但是即使如此,他還是不放心,非得要守在他能夠看見的地方才安心,畢竟她的能力他是知道的,搞不好她能自行解開藥性,什麼話都沒說就離開了,他不能承受這樣的結果。
不入流就不入流吧,為了她,他寧願做個真小人也不要當偽君子。
宮人們為他送來另一桶水,他簡單沐浴過後,柳芝顏領著一隊宮女走了進來,看見他一個大男人守在外間,搖了搖頭,卻沒有多說什麼。
她讓宮女送上一套喜袍,解釋道:「這喜袍是之前做好要給你成親的,新娘的喜服我也帶過來了。」
另一個宮女也端著一個玉盤上前一步,上頭擺放著一件紅綢喜服,他放眼望去,每個宮女手上都端著東西,全都是金冠珠翠、玉釵首飾等。
他點點頭,臨時之間還能有這些名貴飾品裝點,她這新嫁娘也不致顯得寒愴了。
「好了!你的新媳婦兒就要出來了,你讓她在這更衣吧,你也帶著你的喜袍找個地方換去。」
柳芝顏從層層的薄紗後看得出來柳平綠似乎有些不對勁,走路都得兩三個人攙扶著,這裡頭的有啥古怪她也不想追究,反正兒子喜歡就好。
「不,我不走!我要留在這裡。」玉相儒堅持道,若不是他臉上一臉嚴肅凝重,怕不要讓人當做是哪裡來的登徒子。
「你這是……」柳芝顏無奈的看著他,這孩兒怎麼遇上那心上人的事,就變得如此執拗呢?
「不管怎麼說,我就是要在這裡。」
母子兩人對峙不下,最後還是向來疼愛兒子的柳芝顏讓步。她搖了搖頭,「好吧!你愛在這裡就在這裡守著吧,但是不得再做出什麼出格的事情了。」她吩咐道,卻也知道這樣的叮嚀可能不是很管用。
唉,儒兒今夜的貿然之舉,已夠讓朝中大臣議論紛紛了,不遵體統禮俗,有失皇家顏面,說得皇上臉色鐵青,哪有半點要幫愛兒辦喜事的喜悅呢?
「還有,你父皇說了,今兒個成親還是太趕,但是為了成全你,今天就算小操辦,日後還是得照規矩重新辦一次,明白了嗎?」
「是,母后,我知道了。」玉相儒低頭應承著。
柳芝顏神色複雜的看著他恭順的樣子,最後只能歎了口氣,離開了。
唉——只希望這孩子真的知道自個兒在做些什麼。
雖然臨時,但是皇宮裡面什麼都不缺,一番調派之下,喜堂佈置還有筵席都準備的差不多了。
「吉時到——」禮官朗聲喊道,兩排換上大紅衣裙的宮女們列隊下跪迎接,所有緊急受邀的大臣們全都瞪大了眼,看著這個金玉皇朝開國以來最出格的一場婚禮。
等到新人的身影進到眾人的視線中,幾乎所有人都失聲驚呼,連坐在上位的皇帝皇后也都尷尬的沉下臉來。
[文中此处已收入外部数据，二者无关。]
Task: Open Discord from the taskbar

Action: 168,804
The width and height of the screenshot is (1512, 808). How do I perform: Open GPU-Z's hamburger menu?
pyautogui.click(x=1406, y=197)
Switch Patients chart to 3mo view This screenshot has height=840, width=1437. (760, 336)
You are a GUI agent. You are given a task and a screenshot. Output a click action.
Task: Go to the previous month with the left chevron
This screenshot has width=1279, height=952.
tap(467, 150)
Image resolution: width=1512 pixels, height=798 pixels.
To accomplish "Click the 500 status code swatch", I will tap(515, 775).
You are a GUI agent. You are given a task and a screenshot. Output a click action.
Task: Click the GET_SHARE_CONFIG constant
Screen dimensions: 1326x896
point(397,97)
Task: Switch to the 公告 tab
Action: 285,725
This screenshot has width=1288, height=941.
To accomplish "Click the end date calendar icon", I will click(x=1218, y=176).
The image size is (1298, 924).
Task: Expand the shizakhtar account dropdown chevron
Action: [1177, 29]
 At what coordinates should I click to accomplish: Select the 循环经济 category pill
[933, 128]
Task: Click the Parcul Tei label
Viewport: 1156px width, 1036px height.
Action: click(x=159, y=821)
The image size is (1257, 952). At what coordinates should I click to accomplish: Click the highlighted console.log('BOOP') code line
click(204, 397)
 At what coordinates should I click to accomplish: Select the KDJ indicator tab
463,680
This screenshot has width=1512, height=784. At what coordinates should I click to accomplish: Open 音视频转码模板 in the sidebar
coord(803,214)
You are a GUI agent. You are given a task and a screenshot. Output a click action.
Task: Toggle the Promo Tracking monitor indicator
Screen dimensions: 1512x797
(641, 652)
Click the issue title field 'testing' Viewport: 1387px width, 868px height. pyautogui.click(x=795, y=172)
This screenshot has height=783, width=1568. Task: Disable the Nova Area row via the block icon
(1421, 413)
穿著一身喜氣紅袍的玉相儒竟然抱著柳平綠就這麼走進來,而非讓宮女攙扶新嫁娘。
禮官看到這個場景差點梗住嗓子,偷瞥了眼皇帝和皇后,他們沒有多說什麼,連忙把後頭的程序以著超快速度念完,一些儀式能省則省。
開玩笑,總不能還讓王爺抱著人又是跪拜又是叩首的吧!
一場極其搞笑又尷尬的婚禮,就這麼樣的快速禮成,大臣們面面相覷,先前有人開口道喜,卻讓皇上給瞪了回來,看樣子皇帝也很不滿意兒子的作為呀!
禮官高喊著王爺和王妃入洞房,大伙紛紛暗自鬆口氣。
隨著宮女們像條紅浪般急急退出去,大殿中的尷尬氣氛才終於緩解了些。
玉承風從來沒有像現在這麼難堪過,大殿中沉默了半晌,最後是柳芝顏出聲提醒了他,才讓他緩下臉色來。
他舉起酒杯,朗聲說道:「感謝諸位愛卿今日來為小兒賀喜,賜酒!」
眾人順著這個台階嘟嘟囔囔的說起道喜的吉祥話,每人都舉起了酒杯,大殿中的氣氛才稍微熱絡了些。
玉承風和皇后相視一眼,無奈的笑了。
偌大的喜房裡,紅色輕紗絲綢掛滿整個房間,屋子裡燃著熏香,香氣瀰漫,八支大紅龍鳳燭燃著火光,將週遭映照的喜氣洋洋的。
大床上,柳平綠讓宮女為她換上睡衣,躺在上頭如一尊美麗的娃娃。
她雖然意識昏沉,但是不代表方纔的那一連串婚禮鬧劇她不清楚,她知道自個現在已經算是「已婚人士」了。
原本被綰起的長髮,散落在紅色的鴛鴦枕上,婉約五官有些消瘦,平日閃著冷靜與淡漠的黑眸此刻是閉上的,隨著她輕輕淺淺的呼吸,身上的紅紗睡衣和露出大半胸口的嫩綠抹胸也為之起伏。
玉相儒換上睡服之後,走進新房裡,看見的就是這麼一幅海棠壓枕的綺麗景色。
他輕步走到床沿坐下,就著燭光看著她,手輕撫過她的容顏,深深的吸了一口氣,他試圖想讓自己激動的情緒冷靜下來。
她終於成為他的妻子,雖然他使的手段有些不太光明磊落。
「等你醒了之後,你會怪我嗎?」他低喃自問著。
低下頭,他吻上她的唇,憐惜的輕撫,直到她的唇紅艷如紅花才放開。
放下床簾,他躺在她身邊,伸臂將她摟進懷中。
這不是他們初次同睡一榻,那時在山上木屋,因為只有一張床,兩人就同睡在一起了。當然,一開始他很驚訝也想抗拒,可是她說,他們是「蓋被子純睡覺」,要他別亂想,就當睡通鋪就好啦。
老實說,她說的話他聽不太得懂,但那時他還生著病,壓根也無心多做他想,就是後來他身體好了些,他也謹守分際。
不過後來每日早晨霧氣冰寒之時,她會捲著被子強行窩到他懷裡取暖就是。
他不介意,當然,也不會告訴她這個怪癖,免得這樣幸福被她取消了。
看著她的睡顏,他像永遠都看不膩,握著她的手放在兩人中間,他的心裡浮現那句亙古的誓言——
只願執子之手,與子偕老。
他的桃花臉上盪開一抹笑,沉浸在甜蜜、有妻萬事足的氛圍裡的他,完全不知道的是,一直沒睜開眼睛的柳平綠在他的那記輕吻之後,在心中慢慢的鬆了口氣。